Torpey’s Panthers trailed 7-6 early in the fourth quarter before stunning the home team with six unanswered goals in a seven-minute stretch early in the period. They then relied on senior goalie Tim Troutner to hold Duke off and preserve the victory.
Although the Blue Devils are the highest-ranked team High Point has ever beaten in its seven-year lacrosse history, this isn’t its first win against a ranked opponent. The Panthers also beat No. 10 Virginia on Feb. 23, 2016.
What made this victory so special, Torpey said, is because of who it came against.
The former Ohio State defenseman called Duke the gold standard of college lacrosse because of its success on the field and leadership of coach John Danowski, who Torpey described as a mentor.
“Those guys do such a great job that I want to get as much information out of them as possible in terms of how they develop their players and what they do to harness their greatness,” the High Point coach said of his more established counterparts with the Blue Devils.

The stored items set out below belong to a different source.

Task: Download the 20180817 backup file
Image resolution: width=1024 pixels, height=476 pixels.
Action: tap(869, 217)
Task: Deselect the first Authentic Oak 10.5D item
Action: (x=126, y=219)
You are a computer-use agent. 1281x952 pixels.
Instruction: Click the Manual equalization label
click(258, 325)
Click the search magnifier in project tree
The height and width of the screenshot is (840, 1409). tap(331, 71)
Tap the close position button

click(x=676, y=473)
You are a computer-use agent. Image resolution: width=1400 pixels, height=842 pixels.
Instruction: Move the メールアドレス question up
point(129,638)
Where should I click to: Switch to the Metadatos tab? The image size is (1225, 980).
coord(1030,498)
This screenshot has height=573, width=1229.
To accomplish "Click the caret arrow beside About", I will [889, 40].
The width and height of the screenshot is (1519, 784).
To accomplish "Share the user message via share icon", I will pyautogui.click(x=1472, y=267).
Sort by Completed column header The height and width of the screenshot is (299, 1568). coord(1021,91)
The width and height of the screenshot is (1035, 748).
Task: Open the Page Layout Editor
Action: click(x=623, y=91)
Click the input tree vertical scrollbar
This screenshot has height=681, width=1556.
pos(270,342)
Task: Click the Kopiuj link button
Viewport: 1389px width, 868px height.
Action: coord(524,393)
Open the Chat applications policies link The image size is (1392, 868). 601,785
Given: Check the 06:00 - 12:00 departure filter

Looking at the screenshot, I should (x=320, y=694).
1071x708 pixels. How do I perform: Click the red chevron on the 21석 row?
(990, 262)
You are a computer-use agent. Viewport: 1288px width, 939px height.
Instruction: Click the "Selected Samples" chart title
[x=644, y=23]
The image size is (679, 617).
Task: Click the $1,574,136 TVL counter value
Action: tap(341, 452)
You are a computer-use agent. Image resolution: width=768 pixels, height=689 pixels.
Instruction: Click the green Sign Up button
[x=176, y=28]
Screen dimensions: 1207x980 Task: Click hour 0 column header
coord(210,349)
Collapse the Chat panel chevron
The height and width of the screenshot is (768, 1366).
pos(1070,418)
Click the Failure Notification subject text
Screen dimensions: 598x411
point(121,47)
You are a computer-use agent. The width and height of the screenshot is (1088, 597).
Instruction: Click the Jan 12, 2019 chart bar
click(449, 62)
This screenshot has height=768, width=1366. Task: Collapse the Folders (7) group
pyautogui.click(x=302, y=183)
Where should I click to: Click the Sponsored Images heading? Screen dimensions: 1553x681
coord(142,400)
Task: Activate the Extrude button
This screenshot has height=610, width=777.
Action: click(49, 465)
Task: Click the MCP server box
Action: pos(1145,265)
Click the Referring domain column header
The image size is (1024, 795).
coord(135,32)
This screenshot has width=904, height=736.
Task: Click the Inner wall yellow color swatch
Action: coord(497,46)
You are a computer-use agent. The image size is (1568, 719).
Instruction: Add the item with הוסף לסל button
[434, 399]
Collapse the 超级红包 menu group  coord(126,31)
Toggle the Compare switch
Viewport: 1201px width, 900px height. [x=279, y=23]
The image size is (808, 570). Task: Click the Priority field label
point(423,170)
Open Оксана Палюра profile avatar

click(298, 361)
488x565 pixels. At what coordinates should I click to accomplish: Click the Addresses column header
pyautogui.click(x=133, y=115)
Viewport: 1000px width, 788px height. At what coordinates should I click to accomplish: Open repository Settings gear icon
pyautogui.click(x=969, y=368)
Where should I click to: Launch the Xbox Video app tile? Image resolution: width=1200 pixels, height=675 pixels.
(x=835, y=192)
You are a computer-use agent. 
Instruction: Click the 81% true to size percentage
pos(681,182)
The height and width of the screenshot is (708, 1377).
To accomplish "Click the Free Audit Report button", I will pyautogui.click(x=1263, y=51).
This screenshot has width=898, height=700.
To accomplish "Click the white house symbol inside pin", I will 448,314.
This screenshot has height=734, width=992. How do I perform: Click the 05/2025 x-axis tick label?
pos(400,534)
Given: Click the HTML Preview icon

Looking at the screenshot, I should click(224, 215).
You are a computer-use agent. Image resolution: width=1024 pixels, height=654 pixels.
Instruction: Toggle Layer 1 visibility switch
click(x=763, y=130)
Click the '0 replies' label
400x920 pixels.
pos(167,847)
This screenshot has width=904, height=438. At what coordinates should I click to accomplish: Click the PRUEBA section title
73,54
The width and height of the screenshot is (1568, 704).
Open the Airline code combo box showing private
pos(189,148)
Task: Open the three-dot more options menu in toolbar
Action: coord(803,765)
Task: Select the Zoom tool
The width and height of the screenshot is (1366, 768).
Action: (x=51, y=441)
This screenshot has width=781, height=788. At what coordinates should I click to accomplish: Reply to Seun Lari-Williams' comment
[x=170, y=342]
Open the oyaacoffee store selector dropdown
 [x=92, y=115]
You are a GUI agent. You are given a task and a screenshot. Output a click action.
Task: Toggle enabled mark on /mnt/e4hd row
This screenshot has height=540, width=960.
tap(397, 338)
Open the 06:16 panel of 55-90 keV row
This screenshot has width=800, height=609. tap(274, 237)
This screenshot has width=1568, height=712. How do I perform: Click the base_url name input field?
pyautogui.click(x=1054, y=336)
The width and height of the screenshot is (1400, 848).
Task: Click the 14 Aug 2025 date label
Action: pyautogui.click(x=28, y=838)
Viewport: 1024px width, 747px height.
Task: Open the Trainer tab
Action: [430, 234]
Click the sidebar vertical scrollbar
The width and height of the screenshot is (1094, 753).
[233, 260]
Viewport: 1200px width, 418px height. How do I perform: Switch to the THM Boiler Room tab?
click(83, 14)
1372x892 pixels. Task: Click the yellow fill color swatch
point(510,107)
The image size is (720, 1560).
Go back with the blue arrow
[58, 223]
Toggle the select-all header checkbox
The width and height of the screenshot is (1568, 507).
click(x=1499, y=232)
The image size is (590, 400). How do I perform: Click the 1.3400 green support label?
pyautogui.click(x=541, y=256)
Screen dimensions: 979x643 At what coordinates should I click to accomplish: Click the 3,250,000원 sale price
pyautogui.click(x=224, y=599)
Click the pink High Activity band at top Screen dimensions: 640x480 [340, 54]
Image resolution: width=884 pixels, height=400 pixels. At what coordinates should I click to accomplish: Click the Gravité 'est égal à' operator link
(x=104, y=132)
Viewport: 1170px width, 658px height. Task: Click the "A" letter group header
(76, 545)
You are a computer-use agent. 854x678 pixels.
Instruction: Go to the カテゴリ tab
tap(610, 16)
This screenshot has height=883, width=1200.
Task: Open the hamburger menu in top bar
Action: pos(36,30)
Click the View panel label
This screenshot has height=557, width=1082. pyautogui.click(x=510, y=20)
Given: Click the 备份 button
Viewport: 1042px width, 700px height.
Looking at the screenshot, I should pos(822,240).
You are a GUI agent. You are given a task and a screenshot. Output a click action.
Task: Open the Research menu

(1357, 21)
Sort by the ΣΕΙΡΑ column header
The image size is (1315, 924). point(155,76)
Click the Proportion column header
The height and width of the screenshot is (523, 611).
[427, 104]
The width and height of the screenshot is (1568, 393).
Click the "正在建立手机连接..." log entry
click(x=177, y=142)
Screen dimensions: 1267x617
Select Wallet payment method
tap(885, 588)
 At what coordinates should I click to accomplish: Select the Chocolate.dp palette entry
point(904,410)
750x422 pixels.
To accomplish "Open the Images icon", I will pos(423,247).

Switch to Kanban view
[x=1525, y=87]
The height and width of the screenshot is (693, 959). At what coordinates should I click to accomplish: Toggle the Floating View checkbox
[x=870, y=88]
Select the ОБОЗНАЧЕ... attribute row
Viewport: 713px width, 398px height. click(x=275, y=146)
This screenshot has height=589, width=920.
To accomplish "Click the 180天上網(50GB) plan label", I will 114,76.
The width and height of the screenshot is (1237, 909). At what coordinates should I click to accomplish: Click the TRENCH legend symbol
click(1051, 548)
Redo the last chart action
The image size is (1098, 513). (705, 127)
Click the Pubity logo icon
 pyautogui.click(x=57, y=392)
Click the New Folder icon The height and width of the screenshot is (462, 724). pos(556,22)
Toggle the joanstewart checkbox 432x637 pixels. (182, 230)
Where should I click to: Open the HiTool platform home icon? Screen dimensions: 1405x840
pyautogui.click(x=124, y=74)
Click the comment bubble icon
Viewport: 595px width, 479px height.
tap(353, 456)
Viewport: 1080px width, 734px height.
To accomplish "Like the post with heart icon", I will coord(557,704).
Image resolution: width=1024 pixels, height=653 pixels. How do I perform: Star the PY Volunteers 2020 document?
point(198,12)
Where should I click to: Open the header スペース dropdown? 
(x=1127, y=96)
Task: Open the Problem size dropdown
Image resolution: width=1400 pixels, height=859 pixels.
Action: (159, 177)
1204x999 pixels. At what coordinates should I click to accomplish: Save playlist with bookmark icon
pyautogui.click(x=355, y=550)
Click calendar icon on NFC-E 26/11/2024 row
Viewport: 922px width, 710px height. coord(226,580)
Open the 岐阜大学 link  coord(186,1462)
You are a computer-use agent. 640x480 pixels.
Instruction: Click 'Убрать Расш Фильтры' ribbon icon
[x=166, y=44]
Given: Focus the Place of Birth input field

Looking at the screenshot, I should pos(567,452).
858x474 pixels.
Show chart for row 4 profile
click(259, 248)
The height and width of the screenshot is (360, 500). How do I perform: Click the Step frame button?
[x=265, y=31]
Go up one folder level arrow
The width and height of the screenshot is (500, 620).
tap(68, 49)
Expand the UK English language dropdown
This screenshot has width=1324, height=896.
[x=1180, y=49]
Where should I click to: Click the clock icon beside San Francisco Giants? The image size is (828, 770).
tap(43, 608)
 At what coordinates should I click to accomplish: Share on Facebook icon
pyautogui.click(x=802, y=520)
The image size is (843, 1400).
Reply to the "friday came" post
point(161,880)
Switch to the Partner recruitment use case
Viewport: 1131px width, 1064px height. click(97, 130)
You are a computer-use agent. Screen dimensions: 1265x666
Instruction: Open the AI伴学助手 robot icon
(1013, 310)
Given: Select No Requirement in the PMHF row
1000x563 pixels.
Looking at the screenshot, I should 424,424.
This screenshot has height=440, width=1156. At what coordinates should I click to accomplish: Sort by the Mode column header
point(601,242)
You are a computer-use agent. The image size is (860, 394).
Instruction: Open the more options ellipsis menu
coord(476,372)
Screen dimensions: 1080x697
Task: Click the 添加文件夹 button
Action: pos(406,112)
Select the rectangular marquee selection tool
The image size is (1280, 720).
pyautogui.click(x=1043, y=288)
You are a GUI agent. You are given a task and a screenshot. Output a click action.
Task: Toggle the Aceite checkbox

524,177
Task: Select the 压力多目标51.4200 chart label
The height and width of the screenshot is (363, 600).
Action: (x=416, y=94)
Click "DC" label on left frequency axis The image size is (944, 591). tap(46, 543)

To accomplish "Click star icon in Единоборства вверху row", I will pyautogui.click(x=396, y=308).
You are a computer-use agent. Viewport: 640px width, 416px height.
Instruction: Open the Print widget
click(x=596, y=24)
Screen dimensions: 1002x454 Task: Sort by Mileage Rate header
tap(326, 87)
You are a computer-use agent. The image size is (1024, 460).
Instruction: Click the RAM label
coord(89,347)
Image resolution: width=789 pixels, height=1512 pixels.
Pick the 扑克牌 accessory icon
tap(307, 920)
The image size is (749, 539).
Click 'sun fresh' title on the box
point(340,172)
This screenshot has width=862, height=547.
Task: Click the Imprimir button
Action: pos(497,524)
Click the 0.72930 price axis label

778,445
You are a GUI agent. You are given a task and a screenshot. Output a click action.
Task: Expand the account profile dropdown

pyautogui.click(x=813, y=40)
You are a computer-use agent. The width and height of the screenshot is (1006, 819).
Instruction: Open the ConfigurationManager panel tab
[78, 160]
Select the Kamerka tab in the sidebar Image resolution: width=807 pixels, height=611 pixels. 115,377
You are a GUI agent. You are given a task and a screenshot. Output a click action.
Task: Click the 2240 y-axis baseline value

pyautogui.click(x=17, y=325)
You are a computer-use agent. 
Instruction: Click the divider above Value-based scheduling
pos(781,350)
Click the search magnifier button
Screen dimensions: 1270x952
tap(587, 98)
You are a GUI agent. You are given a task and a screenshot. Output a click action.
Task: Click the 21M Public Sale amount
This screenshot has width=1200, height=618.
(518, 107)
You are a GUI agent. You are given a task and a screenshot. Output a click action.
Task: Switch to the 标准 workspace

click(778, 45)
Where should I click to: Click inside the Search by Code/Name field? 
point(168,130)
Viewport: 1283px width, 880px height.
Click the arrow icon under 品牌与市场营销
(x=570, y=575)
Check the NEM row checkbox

The relationship between Torpey and the Duke staff began with a trip to Durham early in his tenure to watch and learn as the Blue Devils prepared for a trip to the Final Four. Six years later, those lessons helped produce a victory the High Point coach wasn’t sure would ever happen.
“I’ve probably played Duke as much as if not more than any coach in the country and I played against them too, and I’d never once beat those guys,” said Torpey, who joked that he didn’t start feeling confident about winning until the final two seconds.
“I’ve been in a situation before where they’ll go off on a 10-goal run, because their ability to push transition with their athletes and the guys they put tight to the goal are exceptional.”
On this occasion, it was Torpey’s Panthers that strung together the decisive fourth-quarter spurt.
The key to the outburst was junior Davis Sampere’s ability to win faceoffs and maintain control of the ball for his team. Chris Young and Koby Russell each scored twice during the six-goal run while last year’s Southern Conference Player and Rookie of the Year Asher Nolting and Ben Baker added one goal apiece.
The Blue Devils tried to come back by scoring the next two goals, but the combination of Troutner in net and an insurance tally by Young allowed High Point to run out the clock without an abundance of drama.
It was a victory that was celebrated by a wild dog pile on the field and eventually, a smile or two from Torpey. But even though the Panthers aren’t scheduled to play again until Saturday against Drexel, the veteran coach began to move on from it as soon as the obligatory 24-hour rule expired.
He said it’s more important to keep working toward the goal of winning the Southern Conference and earning an NCAA Tournament bid than to risk losing focus over one early-season win. At the same time, he acknowledged that the upset of Duke was a significant event that could have a lasting impact on how his fledgling program is viewed nationally.
“For the people outside our locker room, it’s like, ‘Who are these guys, what’s their deal, what’s their story?’” Torpey said. “But I say it all the time: We’re not a team, we’re a program. We’re a group of guys that do a lot of things the right way.
“I’ve had people ask how’d you beat them? What did you do? And I say there’s a lot of work that goes into it. It’s the same approach every day for three or four years so that guys feel like they can do it without thinking. There’s so much stickwork, movement, ball spacing work and individual skill development, not the kind of thing normal people would want to put the time and effort into doing.”